- _PROBLEM REQUIREMENTS_: Copy out the lines word for word, starting at the first one and ending at the line that contains "click(207, 764)".

- _DATA LISTING_:
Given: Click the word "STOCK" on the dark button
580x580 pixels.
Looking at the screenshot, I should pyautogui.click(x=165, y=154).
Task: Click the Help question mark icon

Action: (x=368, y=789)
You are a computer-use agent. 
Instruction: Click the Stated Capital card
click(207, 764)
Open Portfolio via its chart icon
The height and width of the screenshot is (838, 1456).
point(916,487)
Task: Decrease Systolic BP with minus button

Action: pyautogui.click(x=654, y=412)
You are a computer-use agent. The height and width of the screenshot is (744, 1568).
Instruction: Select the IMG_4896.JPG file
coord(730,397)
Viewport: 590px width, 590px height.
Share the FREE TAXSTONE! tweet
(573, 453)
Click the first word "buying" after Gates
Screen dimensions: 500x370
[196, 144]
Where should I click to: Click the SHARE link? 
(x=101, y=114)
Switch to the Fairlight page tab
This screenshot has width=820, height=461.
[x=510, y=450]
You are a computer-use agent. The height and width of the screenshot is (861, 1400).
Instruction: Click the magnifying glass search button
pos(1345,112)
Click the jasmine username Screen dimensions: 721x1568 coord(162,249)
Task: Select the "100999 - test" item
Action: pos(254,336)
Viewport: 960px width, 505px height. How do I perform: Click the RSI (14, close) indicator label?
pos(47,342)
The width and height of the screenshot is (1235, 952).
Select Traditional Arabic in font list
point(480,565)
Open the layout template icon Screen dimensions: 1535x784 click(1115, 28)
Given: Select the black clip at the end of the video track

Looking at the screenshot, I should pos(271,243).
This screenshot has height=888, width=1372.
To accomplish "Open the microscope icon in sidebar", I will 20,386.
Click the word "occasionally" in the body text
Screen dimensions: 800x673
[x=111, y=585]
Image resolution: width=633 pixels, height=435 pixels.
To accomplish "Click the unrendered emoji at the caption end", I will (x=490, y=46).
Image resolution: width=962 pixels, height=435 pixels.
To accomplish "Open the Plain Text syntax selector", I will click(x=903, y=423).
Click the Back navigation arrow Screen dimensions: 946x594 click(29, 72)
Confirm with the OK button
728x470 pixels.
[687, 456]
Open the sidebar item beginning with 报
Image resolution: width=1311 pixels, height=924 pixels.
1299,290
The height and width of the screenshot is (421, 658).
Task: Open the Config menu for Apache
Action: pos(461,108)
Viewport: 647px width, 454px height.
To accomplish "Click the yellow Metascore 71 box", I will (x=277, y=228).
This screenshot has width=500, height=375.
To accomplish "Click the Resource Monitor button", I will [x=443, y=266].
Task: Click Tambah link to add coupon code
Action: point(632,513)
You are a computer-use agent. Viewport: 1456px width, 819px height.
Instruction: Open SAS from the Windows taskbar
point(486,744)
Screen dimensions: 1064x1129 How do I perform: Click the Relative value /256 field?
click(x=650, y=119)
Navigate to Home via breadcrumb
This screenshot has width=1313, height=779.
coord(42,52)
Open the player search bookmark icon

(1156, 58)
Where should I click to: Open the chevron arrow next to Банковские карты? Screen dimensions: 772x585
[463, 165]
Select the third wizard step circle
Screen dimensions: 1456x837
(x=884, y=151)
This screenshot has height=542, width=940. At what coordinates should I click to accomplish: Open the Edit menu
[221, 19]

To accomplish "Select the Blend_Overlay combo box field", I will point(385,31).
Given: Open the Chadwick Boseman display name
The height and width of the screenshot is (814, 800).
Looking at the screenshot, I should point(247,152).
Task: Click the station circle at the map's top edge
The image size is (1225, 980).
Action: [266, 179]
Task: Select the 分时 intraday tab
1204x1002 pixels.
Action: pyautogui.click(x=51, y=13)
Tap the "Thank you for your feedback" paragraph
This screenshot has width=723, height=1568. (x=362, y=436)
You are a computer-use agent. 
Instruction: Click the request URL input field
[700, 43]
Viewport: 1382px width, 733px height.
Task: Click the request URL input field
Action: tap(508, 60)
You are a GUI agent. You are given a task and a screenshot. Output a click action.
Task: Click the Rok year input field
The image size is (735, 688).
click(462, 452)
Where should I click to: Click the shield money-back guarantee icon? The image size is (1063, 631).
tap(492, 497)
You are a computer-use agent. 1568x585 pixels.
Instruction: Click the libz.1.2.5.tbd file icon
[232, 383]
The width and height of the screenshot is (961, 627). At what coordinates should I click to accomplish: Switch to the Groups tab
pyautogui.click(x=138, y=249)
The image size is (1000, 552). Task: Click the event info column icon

- _RESULT OF THE EXERCISE_:
Given: Click the word "STOCK" on the dark button
580x580 pixels.
Looking at the screenshot, I should pyautogui.click(x=165, y=154).
Task: Click the Help question mark icon

Action: (x=368, y=789)
You are a computer-use agent. 
Instruction: Click the Stated Capital card
click(207, 764)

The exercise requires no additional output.